Dataset content

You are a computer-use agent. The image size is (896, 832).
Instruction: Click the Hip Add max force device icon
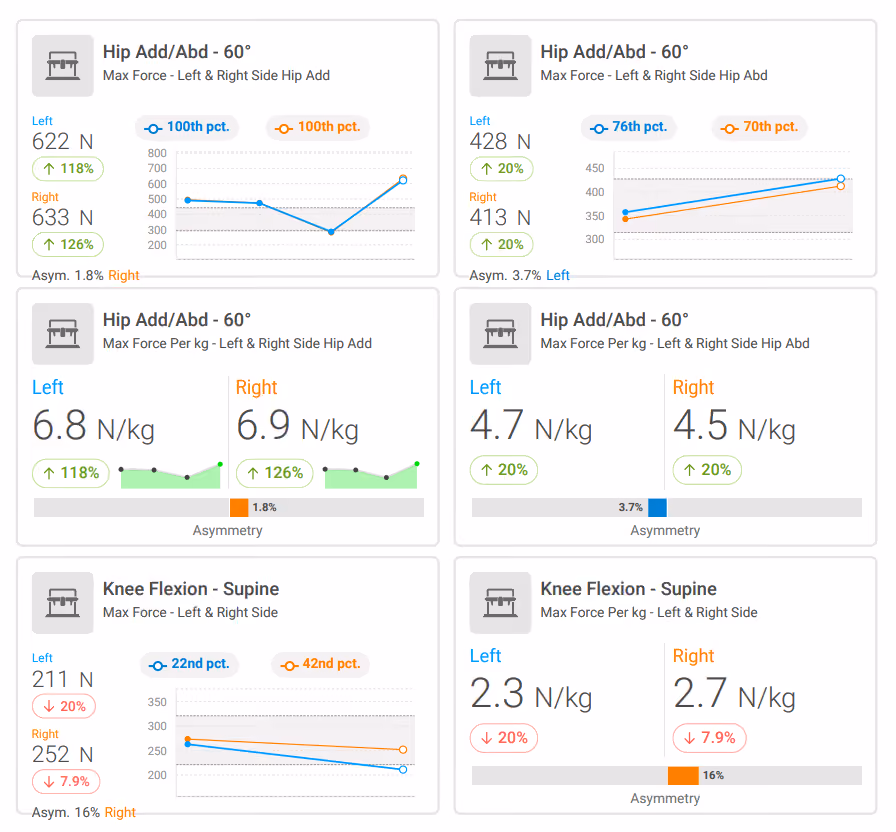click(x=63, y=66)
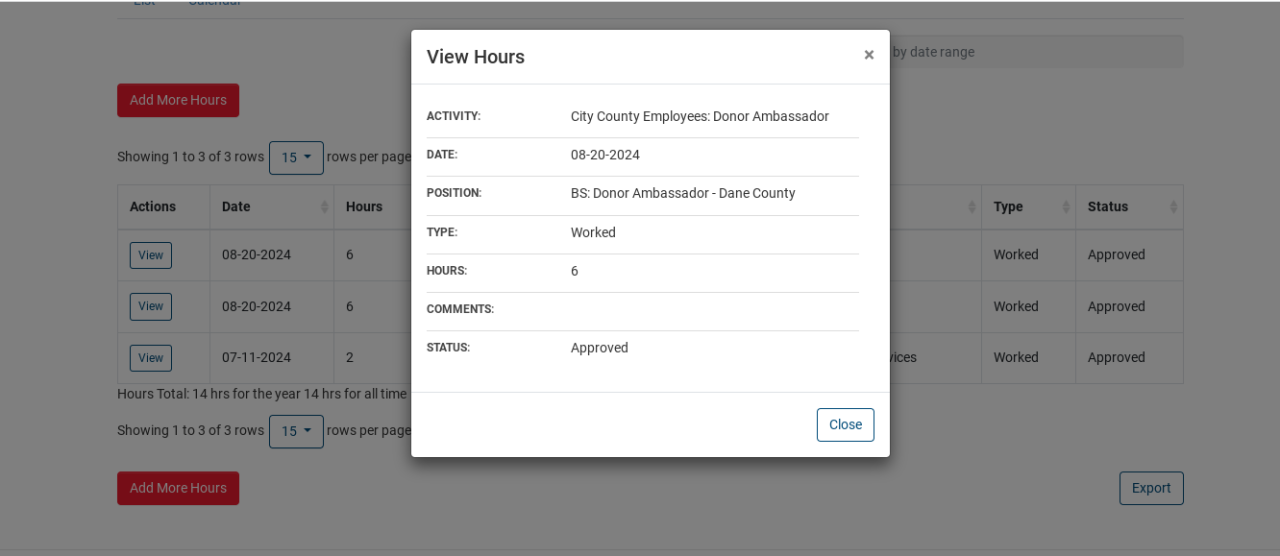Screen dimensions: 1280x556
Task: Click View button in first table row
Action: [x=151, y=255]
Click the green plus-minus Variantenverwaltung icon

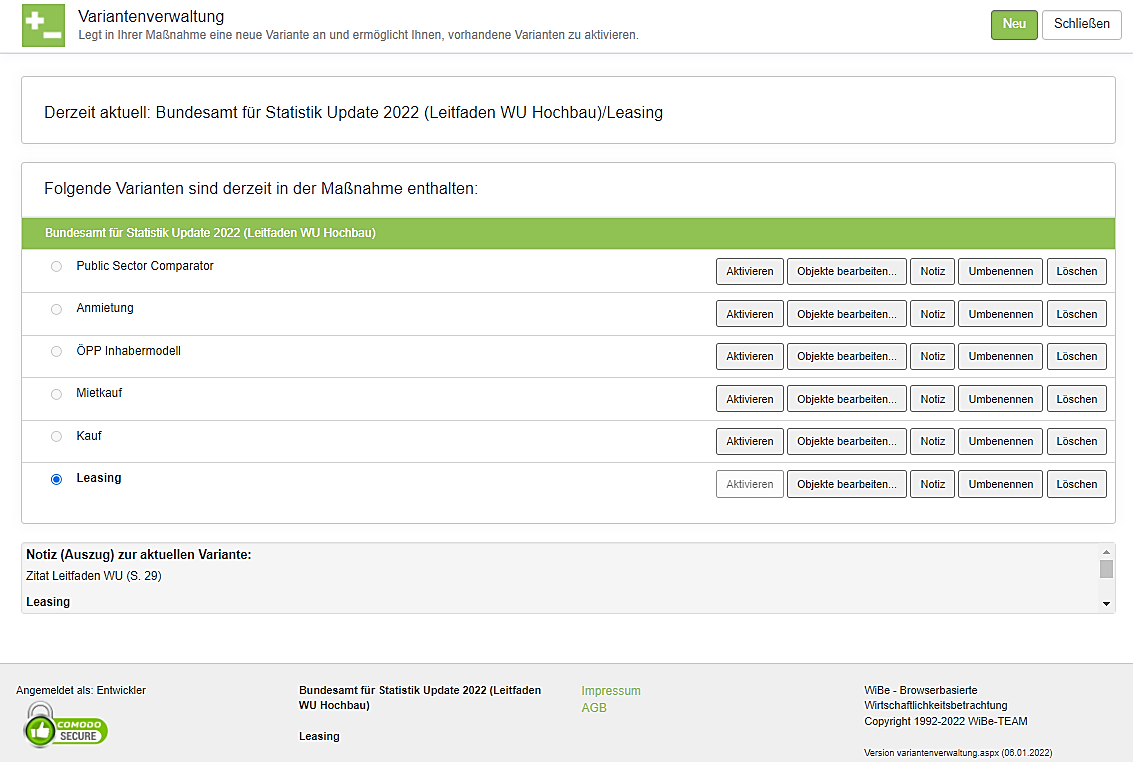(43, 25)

What you should do
Write out each line again, exactly as it appears above, except for any picture.

Solution
You are a computer-use agent. The image size is (896, 832).
Instruction: Click the Hip Add max force device icon
click(x=63, y=66)
Screen dimensions: 1280x556
Task: Click View button in first table row
Action: [x=151, y=255]
Click the green plus-minus Variantenverwaltung icon

(43, 25)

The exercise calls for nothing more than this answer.